How do you calculate a raise percentage?
Raise % = (New Salary − Old Salary) ÷ Old Salary × 100. For example, going from $70,000 to $73,500 is ($73,500 − $70,000) ÷ $70,000 × 100 = 5%. Use our Raise Calculator to run the math instantly for any salary combination.
Is a 3% raise good in 2026?
A 3% raise is at or slightly below average in 2026. With U.S. CPI inflation running around 2.5–3.0%, a 3% raise is roughly flat in real purchasing power. If your performance was above average, you likely have a case to negotiate for 5–7% or more.
How much does a raise compound over 10 years?

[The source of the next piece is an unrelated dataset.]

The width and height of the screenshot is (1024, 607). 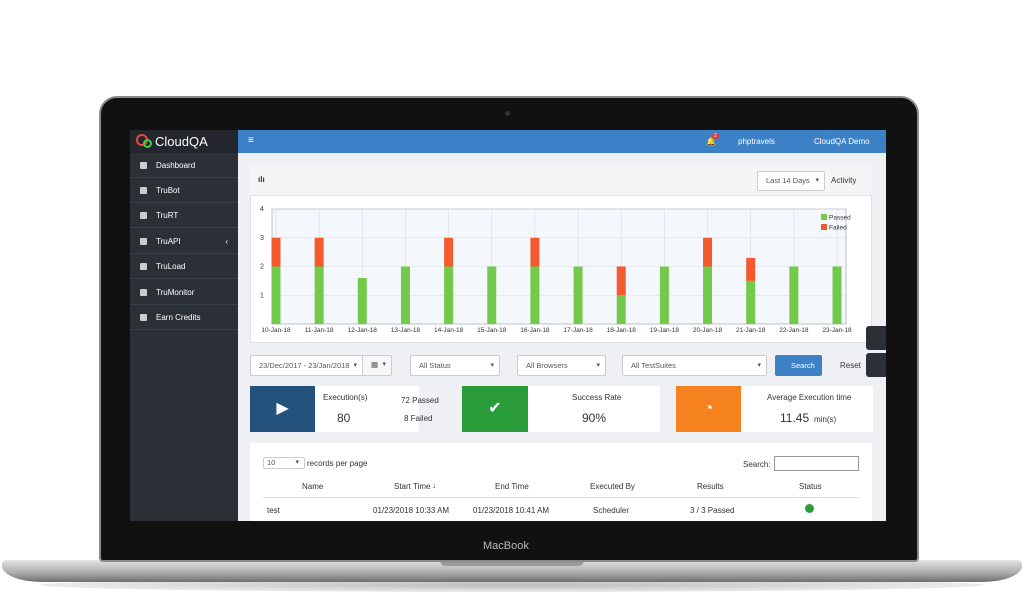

Starting at $70,000, a 3% annual raise reaches $94,059 after 10 years. A 5% raise reaches $114,056 and an 8% raise reaches $151,152. The difference between 3% and 5% over 10 years is $20,000/year — a gap that widens further as you progress in your career.
How much should you ask for when negotiating a raise?
Ask for 10–20% above what you expect to receive. This anchors the conversation higher and leaves room to meet in the middle. Come with 3 specific data points: your market rate from sources like Glassdoor or LinkedIn Salary, your measurable achievements from the past year, and the raise percentages your company or industry typically provides.
When is the best time to ask for a raise?
The best times are: during your annual performance review (when salary decisions are actively being made), after completing a major project or exceeding a key metric, or when you receive a competing job offer. Avoid asking during layoffs, budget freezes, or when your manager is under visible stress.